▸ Extract to read
.....

Not really, maybe closer to $0.40/lb. Depends on the price of uan32. I get it for free from my brother-in-law, but last I heard he was paying about $250/ton. 640# of nitrogen/ton. I'm sure the price has gone up just like everything else, but still pretty cheap.


----------



## Mightyquinn (Jan 31, 2017)

There is 3.5 lbs of Nitrogen per gallon in UAN32 so that means a gallon would cost $1.40 according to your estimates.

Is this liquid fertilizer or a dry fertilizer that you mix with water?


----------



## TampaBayFL (Jul 24, 2020)

The lowest cost I've been able to find buying homeowner type quantities is Yara 40-0-0 6.5% sulphur) from Site One for $16.50.

https://www.yara.us/crop-nutrition/fertilizer-products/yaravera/yaravera-amidas-40-0-0/


----------



## Monocot Master (Feb 28, 2021)

That's cheap, especially for Yara product. Does your local Site One carry that in stock? I wonder if that is normal pricing , or close out or the like.?


----------



## TampaBayFL (Jul 24, 2020)

Monocot Master said:


> That's cheap, especially for Yara product. Does your local Site One carry that in stock? I wonder if that is normal pricing , or close out or the like.?


Yes, in stock and as far as I know that is the normal price.

That said, I am near Tampa and I just noticed that Yara is headquartered here so that may be why it is so inexpensive.

This seems to be pretty good stuff and it is definitely flexible in use. I have spread it as a granular and also sprayed it. It dissolves very easily
.
https://www.siteone.com/en/amidas-yara-yaravera-amidas-sprayable-fertilizer-40-0-0-50-lb/p/397597


----------



## Monocot Master (Feb 28, 2021)

Interesting. My local Site One has it in stock, but quite a bit more expensive


----------



## Jacobpaschall (Nov 1, 2020)

.....

Recorded data:

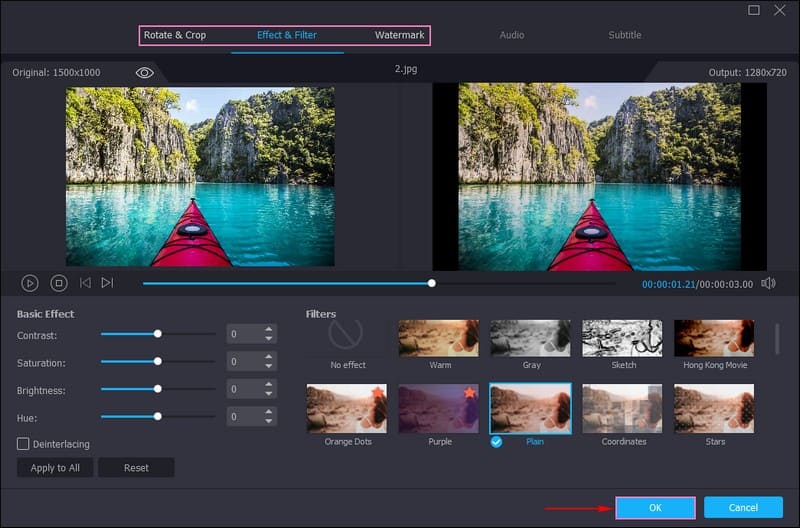Image resolution: width=800 pixels, height=528 pixels.
Task: Toggle the preview eye icon
Action: (145, 73)
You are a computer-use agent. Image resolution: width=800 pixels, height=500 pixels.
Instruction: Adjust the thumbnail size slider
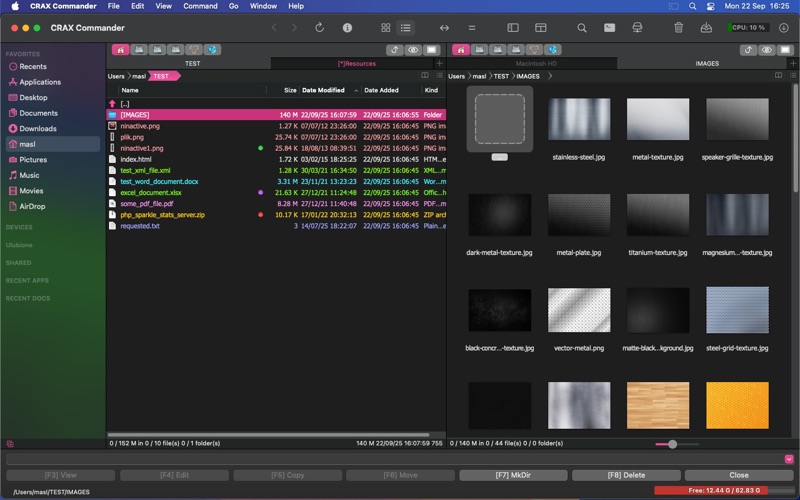point(672,444)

.....

▸ Written instruction
Write the next portion of the forum thread on nitrogen fertilizer costs, continuing from its final line.

▸ Exercise response
Mightyquinn said:


> There is 3.5 lbs of Nitrogen per gallon in UAN32 so that means a gallon would cost $1.40 according to your estimates.
> 
> Is this liquid fertilizer or a dry fertilizer that you mix with water?


Correct, actually 3.5392 lbs of Nitrogen per gallon if we're splitting hairs. Or, $0.39/lb of nitrogen.


----------



## Mightyquinn (Jan 31, 2017)

Jacobpaschall said:


> Mightyquinn said:
> 
> 
> > There is 3.5 lbs of Nitrogen per gallon in UAN32 so that means a gallon would cost $1.40 according to your estimates.
> ...


So this is something you would need to buy in bulk from a Farm Supply/AG retailer? As it's not something you could buy in 1/2.5/5 gallon jugs off the shelf? I think the OP is looking for something he can buy locally and not have to have a farm to store it. It's awesome that you have that connection for the UAN32 but I don't think it's something the everyday homeowner has access to. If you do know of a source for it please provide a link or contact information so we all can benefit.


----------



## Jacobpaschall (Nov 1, 2020)

Mightyquinn said:


> Jacobpaschall said:
> 
> 
> > Mightyquinn said:
> ...


Yes, I don't think UAN32 is something you can walk into a store and buy. It is a very popular fertilizer in commercial agriculture and farmers around here buy it by the tanker load. It works great on turf if you apply it in small amounts. Farming is huge here in the central valley so most people have a friend or relative in the ag industry. So I guess it would only be an option for someone with some sort of connection to the ag industry.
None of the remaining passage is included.